有条件的变式自动编码器和为终端至终端文字到语音进行反向学习的文本到语音自动编码器 (Conditional Variational Autoencoder with Adversarial Learning for End-to-End Text-to-Speech)

Several recent end-to-end text-to-speech (TTS) models enabling single-stage training and parallel sampling have been proposed, but their sample quality does not match that of two-stage TTS systems. In this work, we present a parallel end-to-end TTS method that generates more natural sounding audio than current two-stage models. Our method adopts variational inference augmented with normalizing flows and an adversarial training process, which improves the expressive power of generative modeling. We also propose a stochastic duration predictor to synthesize speech with diverse rhythms from input text.

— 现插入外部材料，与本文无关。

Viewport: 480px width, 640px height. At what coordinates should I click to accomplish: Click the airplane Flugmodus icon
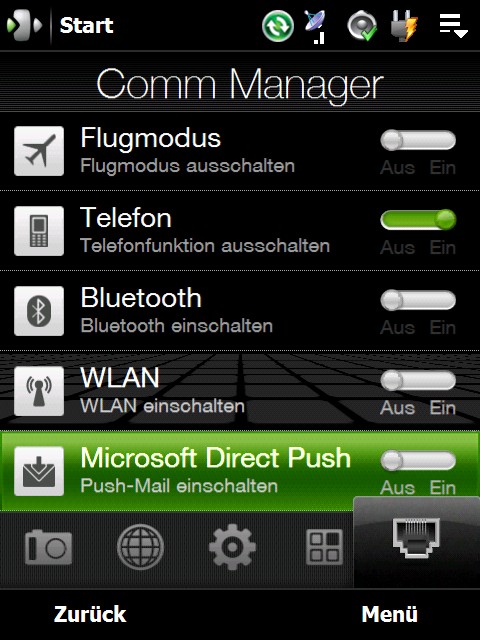[x=39, y=151]
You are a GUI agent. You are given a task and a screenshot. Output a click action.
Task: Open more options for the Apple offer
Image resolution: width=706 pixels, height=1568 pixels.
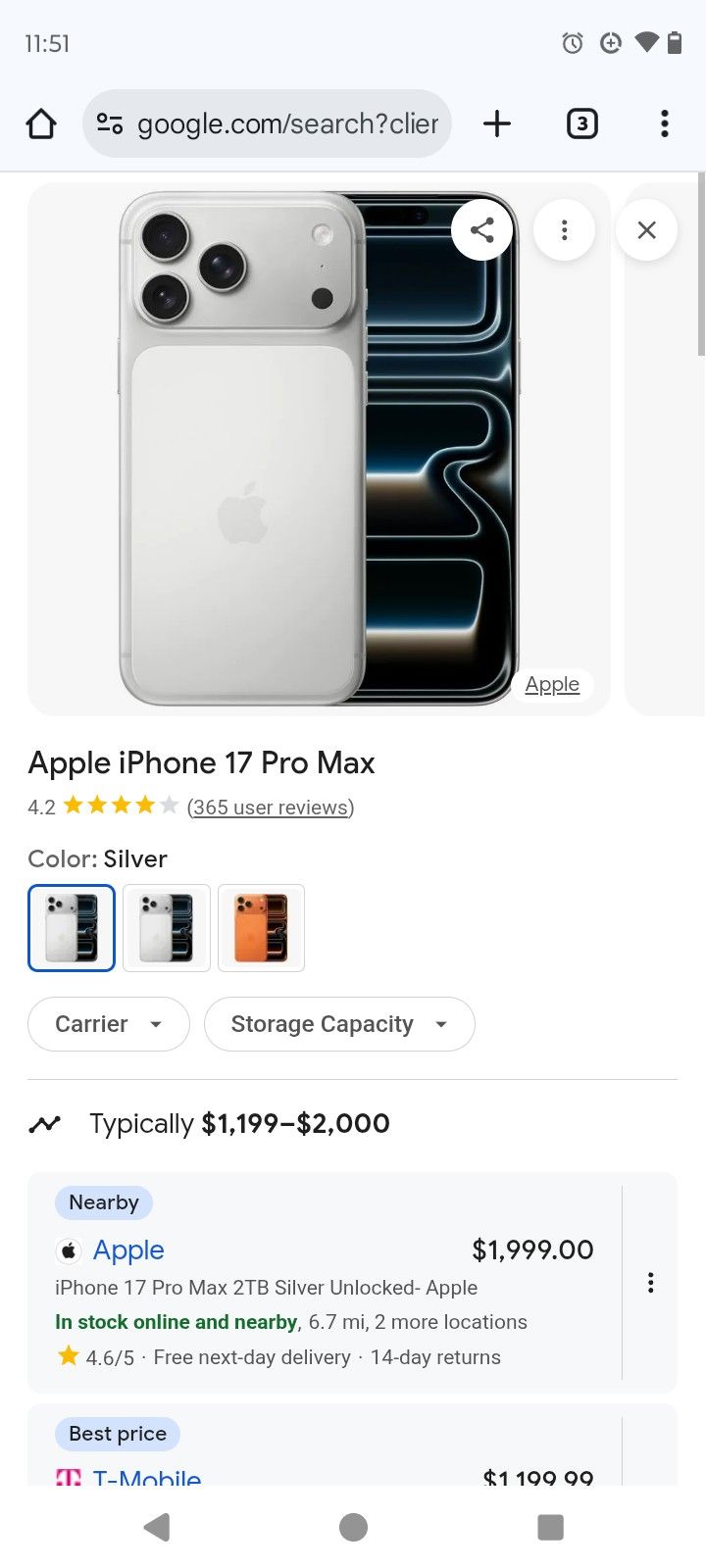pyautogui.click(x=650, y=1283)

With the uncertainty modeling over latent variables and the stochastic duration predictor, our method expresses the natural one-to-many relationship in which a text input can be spoken in multiple ways with different pitches and rhythms. A subjective human evaluation (mean opinion score, or MOS) on the LJ Speech, a single speaker dataset, shows that our method outperforms the best publicly available TTS systems and achieves a MOS comparable to ground truth.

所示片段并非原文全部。